While many final projects at Cornell this semester involve producing a research paper, students in Brenda Bricker's Leadership in the Nonprofit Environment (HumEc 407) class get to give away money.
As part of the course, which teaches what philanthropists do, the students will give $10,000 to local nonprofit organizations.
The challenge has to been to solicit grant proposals from the community, weigh the impact and importance of proposed projects, in particular how they serve low-income residents with health or human service needs, and then to decide which proposals to fund -- with real money.
The funding is made possible by a gift of $10,000 from the Sunshine Lady Foundation Inc., a private charity based in Wilmington, N.C., and directed by Doris Buffett, who credits her father and her brother for providing the wealth to fund the foundation.

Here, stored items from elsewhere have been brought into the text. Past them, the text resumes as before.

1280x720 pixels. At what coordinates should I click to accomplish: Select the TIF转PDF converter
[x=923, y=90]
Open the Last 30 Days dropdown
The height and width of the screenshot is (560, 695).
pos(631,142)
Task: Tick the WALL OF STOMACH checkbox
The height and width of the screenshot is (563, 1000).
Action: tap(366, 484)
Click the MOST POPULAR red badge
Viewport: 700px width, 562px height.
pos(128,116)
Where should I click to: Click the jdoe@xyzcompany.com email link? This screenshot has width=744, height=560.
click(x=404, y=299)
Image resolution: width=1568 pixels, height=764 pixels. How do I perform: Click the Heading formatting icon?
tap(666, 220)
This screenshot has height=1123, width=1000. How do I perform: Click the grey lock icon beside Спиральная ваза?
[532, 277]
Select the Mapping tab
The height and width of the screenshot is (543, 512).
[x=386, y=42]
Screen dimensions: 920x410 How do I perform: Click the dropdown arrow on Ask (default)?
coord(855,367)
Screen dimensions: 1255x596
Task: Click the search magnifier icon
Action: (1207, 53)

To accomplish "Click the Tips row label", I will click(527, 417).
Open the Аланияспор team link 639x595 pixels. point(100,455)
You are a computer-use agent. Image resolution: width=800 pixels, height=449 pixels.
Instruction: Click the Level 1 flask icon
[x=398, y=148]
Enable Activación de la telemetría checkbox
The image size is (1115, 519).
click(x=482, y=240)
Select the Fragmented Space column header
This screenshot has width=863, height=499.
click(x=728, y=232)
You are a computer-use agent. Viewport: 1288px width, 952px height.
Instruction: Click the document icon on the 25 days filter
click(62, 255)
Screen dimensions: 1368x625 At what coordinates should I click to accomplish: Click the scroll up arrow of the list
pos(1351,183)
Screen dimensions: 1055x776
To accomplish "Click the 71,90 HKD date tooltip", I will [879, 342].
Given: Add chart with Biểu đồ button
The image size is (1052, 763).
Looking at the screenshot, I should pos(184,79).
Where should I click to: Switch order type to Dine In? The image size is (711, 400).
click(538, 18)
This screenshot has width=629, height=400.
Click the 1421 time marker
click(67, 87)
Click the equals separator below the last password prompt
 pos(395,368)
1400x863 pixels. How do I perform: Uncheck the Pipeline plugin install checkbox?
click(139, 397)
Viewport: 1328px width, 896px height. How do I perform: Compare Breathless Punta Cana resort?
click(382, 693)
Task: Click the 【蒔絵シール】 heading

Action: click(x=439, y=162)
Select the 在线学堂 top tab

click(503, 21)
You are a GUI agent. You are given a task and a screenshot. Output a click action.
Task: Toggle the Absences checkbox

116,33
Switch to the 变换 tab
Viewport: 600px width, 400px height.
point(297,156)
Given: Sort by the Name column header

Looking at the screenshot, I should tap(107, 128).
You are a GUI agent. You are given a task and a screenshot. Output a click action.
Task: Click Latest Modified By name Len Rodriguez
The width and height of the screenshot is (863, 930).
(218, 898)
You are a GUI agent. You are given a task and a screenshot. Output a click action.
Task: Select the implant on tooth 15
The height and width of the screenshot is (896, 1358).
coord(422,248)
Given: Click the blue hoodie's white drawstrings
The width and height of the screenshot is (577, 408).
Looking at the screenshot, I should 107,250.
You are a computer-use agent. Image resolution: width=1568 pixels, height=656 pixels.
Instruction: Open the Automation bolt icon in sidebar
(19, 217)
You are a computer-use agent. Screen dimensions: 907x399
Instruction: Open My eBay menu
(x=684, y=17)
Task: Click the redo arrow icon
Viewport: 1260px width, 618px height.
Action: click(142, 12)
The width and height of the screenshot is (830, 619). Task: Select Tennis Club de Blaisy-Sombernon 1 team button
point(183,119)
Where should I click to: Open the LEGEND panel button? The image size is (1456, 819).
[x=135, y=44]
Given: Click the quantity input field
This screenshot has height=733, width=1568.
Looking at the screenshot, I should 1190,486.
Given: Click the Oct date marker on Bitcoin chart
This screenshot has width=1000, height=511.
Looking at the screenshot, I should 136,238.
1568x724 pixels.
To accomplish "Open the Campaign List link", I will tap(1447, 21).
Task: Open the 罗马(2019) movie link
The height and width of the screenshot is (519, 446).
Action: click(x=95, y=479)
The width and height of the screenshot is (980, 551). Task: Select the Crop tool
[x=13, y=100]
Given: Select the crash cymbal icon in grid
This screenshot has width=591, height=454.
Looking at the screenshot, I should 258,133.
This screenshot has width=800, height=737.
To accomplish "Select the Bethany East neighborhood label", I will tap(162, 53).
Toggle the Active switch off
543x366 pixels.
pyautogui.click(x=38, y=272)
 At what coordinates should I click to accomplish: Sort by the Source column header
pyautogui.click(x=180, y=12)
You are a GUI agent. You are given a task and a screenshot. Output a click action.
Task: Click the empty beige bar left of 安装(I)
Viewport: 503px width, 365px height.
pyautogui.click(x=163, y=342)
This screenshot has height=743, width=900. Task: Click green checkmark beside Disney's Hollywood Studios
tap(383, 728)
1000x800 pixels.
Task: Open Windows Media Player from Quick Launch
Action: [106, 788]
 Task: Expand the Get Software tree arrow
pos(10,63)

Her brother is investor and businessman Warren Buffett, who has been ranked by Forbes magazine behind only Bill Gates as the richest person in the world.
"The purpose of the course is to give students who expect to play a future role in philanthropy, charitable giving, advocacy work or as board members of nonprofit organizations an opportunity to have real, hands-on experience in making decisions about funding, budgets and priorities," said Bricker, director of the College of Human Ecology's Leadership Initiative, a certificate program in leadership for undergraduate students.
"The foundation made this gift to enable Cornell students to act as a philanthropic board to learn about making tough funding decisions required for careful management of private funds," she said.
The winning proposals are:
United Way of Tompkins County provided support for the students and helped distribute requests for funding proposals to 84 agencies. It also received completed proposals and helped collate and prepare them for the class. More than a dozen guest speakers, including Doris Buffett and almost a dozen directors of local nonprofit organizations, gave the students insights into community needs and the strengths of area nonprofits.
"This class is unusual because we are doing the work that the board of a nonprofit would do," said Molly Spratt, a junior majoring in nutritional sciences. "It is very practical and applicable and not super-theoretical as many courses are. I took HE 407 because I am very interested in working in the nonprofit field as a doctor and hope to be involved with nonprofits for the rest of my life as a volunteer, board member and donor."
Added her classmate Oren Johnson, a human development sophomore: "Often, nonprofits focus their resources on addressing a specific need. I now understand the importance of not only addressing this need, but also engaging others who share the same passions and ideals."